I routinely do backups on external hard drives using backintime. It is a tool which uses hard links to create snapshots with deduplication. Restoring is super easy, either use the tool or copy files manually. The directory hierarchy had a directory with time as filename and your whole directory tree below that.

As I only do these backups every couple of weeks, there is a gap of time during which I could lose data. Also on the go I want to have backups. My PhD thesis draft is in a private GitHub repository, so I can just push to that and have a backup in the Microsoft cloud somewhere. For everything else I need something else, so I started researching this a couple years ago. Backblaze offers a software client and unlimited cloud space for 5 USD/month, but just for Windows and macOS.

The SpiderOak service was recommended by Edward Snowden, so i tried that. It works with Linux and has encryption already on my laptop. I just needed around 150 GB of space, they used to charge 10 USD/month for that tier. Their client looks nice to use and I quickly had set it up with the free trial.

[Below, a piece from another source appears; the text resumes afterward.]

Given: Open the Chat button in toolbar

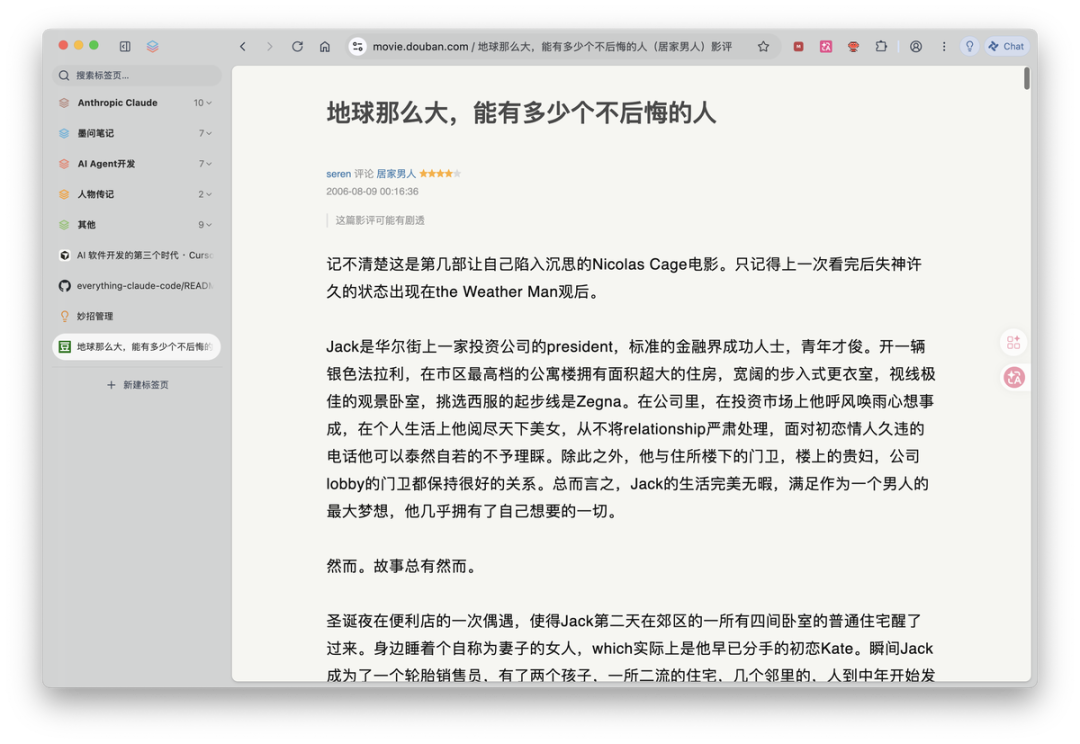Looking at the screenshot, I should (1006, 46).
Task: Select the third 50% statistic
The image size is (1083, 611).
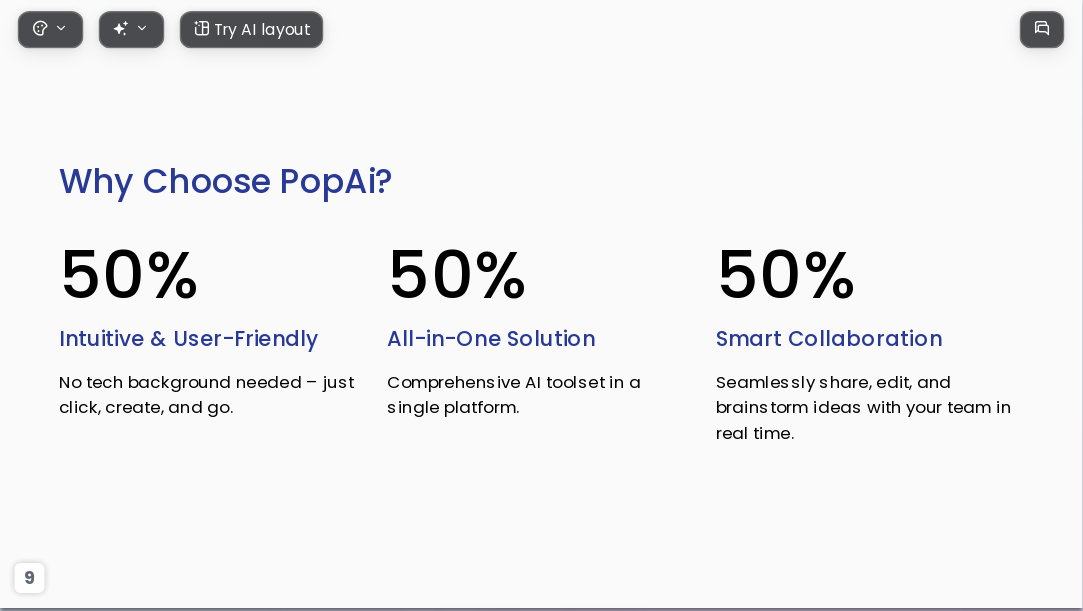Action: [x=786, y=275]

It took a while before it actually started to upload things. And it seemed to use quite a bit of resources, I guess for encryption and file hashing.

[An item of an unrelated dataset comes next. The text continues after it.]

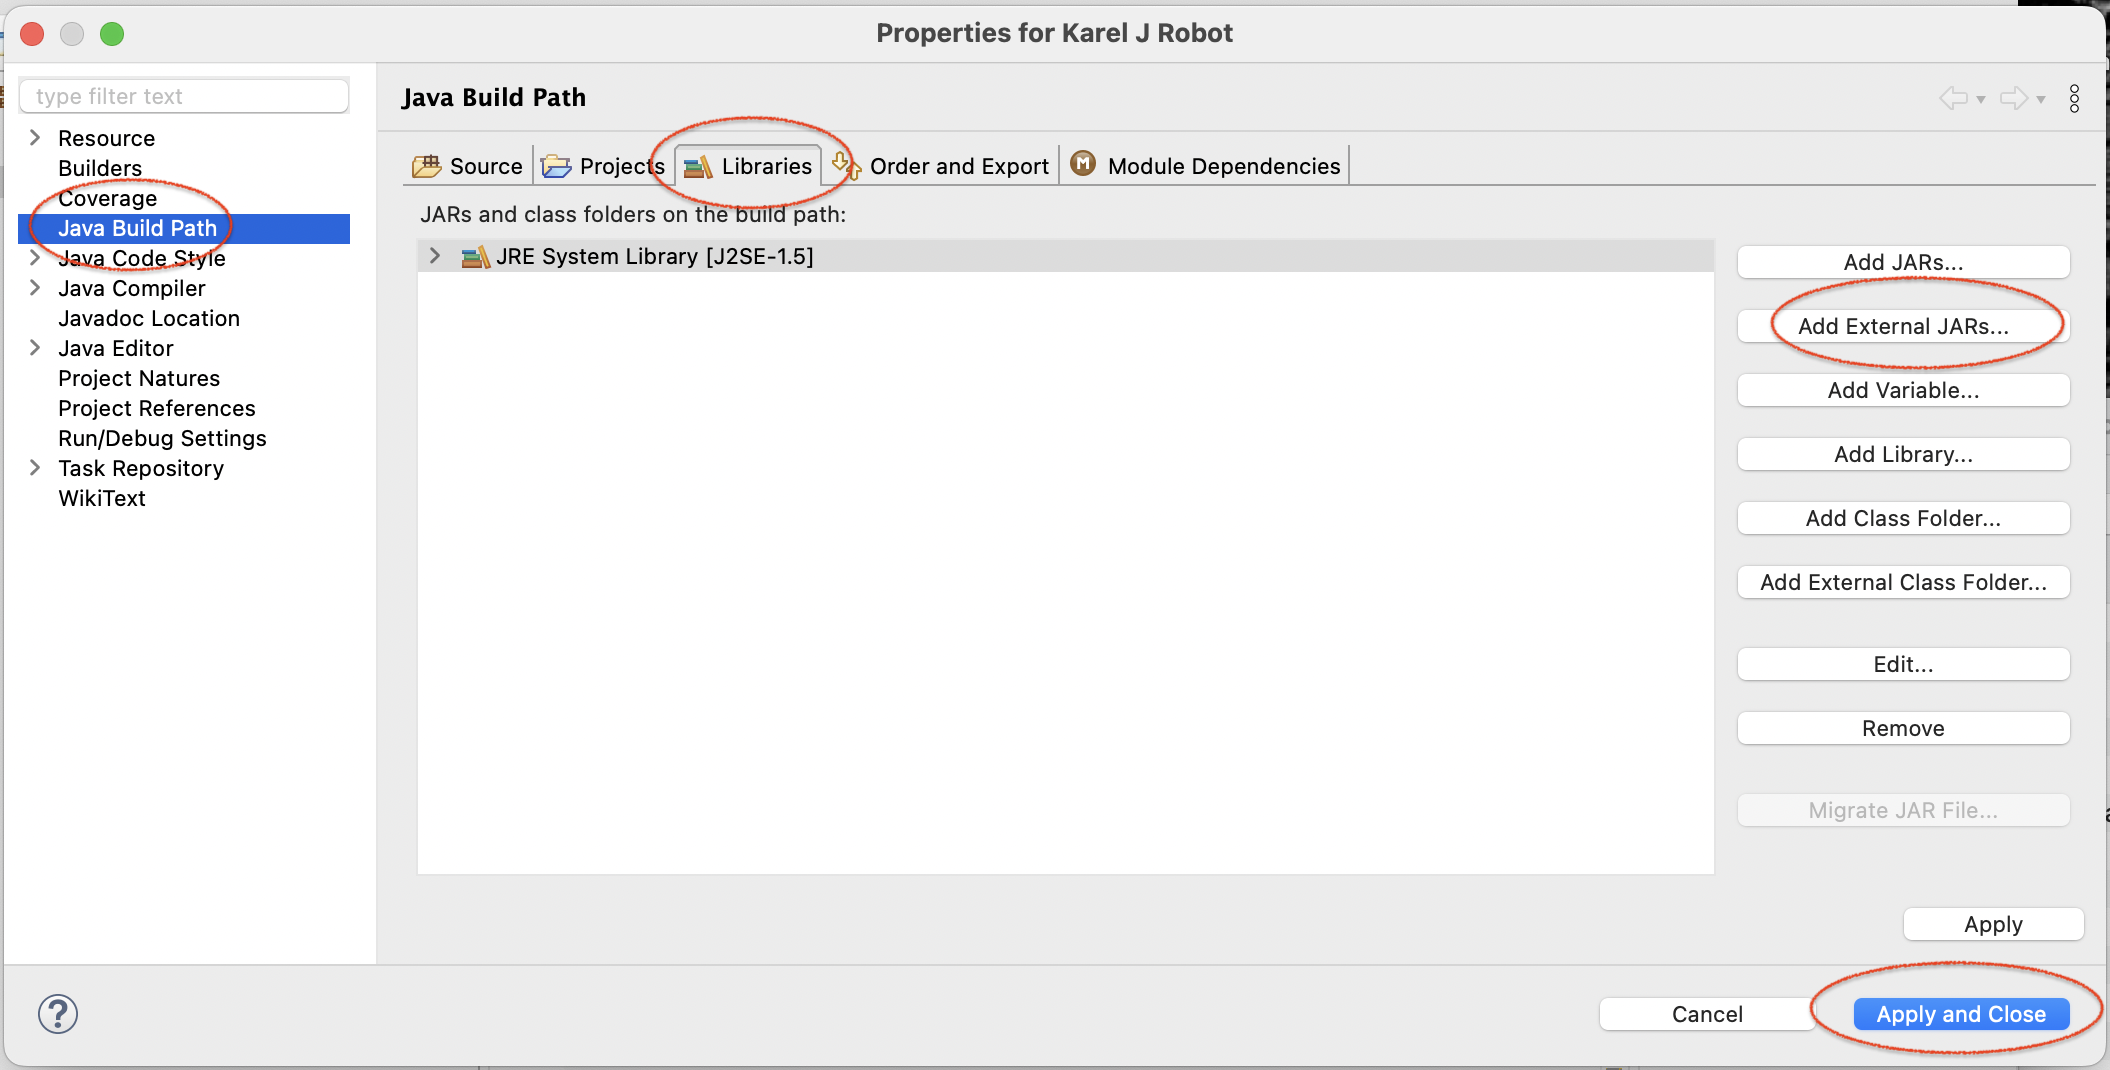Open the three-dot view menu icon
The image size is (2110, 1070).
(x=2074, y=98)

My friend Simon, who had the same problem, discovered that one could also use duplicity with the Backblaze B2 storage backend. Their rates are really affordable and so I had a look at that. One can store unlimited data there and is billed proportional to the amount. I ended up paying a few EUR/month for the service, so it was cheaper than SpiderOak.

I want to show how I did it with duplicity and why I am now back with SpiderOak.

For my backup I really want encryption on my device. The regular service that Backblaze offers is not encrypted on the devices, so I really would not use that. But when using duplicity I can either use symmetric or asymmetric encryption right on my device. I have opted for symmetric encryption (AES) such that I only need to remember the password and not also have a GPG key to keep track of. In the end GPG also encrypts the bulk of the data with AES such that a strong password is just as good.

Basically the following invocation just does the trick:

PASSPHRASE=$passphrase \
    nice duplicity \
    --full-if-older-than 90D \
    --exclude-filelist ~/.config/exclude-b2.txt \
    --progress \
    --gpg-options '--cipher-algo AES256' \
    --allow-source-mismatch \
    ~/ \
    b2://$b2_key_id:$b2_key@$b2_bucket

The variables passphrase, b2_key_id, $b2_key and $b2_bucket need to be set to according values.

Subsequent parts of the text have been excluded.